* DATA:
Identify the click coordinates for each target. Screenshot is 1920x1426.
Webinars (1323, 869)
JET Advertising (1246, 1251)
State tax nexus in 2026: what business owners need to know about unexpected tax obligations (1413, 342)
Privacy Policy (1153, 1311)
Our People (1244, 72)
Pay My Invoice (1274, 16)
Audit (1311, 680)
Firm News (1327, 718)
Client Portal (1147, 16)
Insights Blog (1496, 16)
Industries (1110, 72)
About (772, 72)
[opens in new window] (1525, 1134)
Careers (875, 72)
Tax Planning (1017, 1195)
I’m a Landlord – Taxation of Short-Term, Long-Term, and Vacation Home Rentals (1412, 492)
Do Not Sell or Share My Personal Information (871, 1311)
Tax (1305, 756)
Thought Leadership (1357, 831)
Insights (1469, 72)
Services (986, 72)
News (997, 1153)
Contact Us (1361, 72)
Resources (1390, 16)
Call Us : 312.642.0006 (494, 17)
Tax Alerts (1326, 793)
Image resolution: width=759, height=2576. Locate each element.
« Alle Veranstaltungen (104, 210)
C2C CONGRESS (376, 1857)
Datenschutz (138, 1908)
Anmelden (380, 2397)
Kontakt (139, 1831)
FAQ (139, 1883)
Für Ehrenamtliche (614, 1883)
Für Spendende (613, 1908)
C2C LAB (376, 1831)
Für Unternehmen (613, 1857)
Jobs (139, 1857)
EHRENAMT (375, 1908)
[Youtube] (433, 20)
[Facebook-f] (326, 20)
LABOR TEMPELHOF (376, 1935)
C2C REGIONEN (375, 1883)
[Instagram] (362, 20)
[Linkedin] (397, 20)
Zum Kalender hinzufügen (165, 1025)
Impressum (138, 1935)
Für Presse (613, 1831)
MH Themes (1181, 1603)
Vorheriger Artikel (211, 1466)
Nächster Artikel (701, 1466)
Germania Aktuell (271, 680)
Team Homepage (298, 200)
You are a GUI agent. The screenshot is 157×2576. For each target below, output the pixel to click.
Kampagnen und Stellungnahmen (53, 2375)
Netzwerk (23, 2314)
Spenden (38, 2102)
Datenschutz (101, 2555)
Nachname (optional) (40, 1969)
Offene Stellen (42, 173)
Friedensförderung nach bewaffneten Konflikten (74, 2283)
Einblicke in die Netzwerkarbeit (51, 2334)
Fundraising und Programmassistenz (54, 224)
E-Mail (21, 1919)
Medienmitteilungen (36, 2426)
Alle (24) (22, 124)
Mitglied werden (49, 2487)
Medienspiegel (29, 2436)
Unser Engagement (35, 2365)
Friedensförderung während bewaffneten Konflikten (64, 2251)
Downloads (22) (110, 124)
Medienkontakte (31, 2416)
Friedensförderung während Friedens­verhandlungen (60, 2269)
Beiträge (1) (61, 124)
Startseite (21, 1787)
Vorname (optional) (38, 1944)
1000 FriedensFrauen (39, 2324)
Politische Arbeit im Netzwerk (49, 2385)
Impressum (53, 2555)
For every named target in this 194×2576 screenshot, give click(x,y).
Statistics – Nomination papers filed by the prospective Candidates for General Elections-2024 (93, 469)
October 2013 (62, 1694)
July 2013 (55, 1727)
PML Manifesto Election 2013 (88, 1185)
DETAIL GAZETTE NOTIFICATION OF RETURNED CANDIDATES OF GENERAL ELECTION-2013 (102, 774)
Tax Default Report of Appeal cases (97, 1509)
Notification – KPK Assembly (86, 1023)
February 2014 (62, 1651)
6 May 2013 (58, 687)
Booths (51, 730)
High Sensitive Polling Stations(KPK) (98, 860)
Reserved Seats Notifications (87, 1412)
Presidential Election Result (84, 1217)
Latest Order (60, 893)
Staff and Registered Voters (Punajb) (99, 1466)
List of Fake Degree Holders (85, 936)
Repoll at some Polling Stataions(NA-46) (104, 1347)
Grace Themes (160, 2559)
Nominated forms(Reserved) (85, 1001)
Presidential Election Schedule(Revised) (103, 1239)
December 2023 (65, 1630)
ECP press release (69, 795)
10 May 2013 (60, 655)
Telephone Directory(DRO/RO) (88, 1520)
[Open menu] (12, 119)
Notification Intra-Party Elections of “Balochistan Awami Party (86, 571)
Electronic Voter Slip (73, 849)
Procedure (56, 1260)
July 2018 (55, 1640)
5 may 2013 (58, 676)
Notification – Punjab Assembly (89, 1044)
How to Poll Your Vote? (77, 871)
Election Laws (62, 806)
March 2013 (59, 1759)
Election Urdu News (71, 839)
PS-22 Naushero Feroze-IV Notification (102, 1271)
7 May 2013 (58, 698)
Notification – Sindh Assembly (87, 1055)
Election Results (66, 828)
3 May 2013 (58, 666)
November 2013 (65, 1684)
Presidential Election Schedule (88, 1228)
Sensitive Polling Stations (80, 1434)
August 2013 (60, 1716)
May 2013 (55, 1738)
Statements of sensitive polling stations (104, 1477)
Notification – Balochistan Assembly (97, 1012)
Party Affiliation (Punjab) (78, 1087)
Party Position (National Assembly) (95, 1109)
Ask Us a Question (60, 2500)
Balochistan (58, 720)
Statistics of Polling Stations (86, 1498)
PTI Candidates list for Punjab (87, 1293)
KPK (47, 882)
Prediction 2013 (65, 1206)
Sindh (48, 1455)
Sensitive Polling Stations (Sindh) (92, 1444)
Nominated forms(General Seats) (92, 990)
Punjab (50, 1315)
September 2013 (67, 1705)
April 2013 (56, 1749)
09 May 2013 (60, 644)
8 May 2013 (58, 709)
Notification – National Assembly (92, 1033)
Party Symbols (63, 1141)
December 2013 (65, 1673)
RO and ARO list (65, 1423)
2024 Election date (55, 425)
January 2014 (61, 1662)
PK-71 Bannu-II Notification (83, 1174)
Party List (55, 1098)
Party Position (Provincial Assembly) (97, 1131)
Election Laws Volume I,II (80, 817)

* EXERCISE BRIEF:
Show every line of the listing that includes the word "Reserved".

* ANSWER SECTION:
Reserved Seats Notifications (87, 1412)
Nominated forms(Reserved) (85, 1001)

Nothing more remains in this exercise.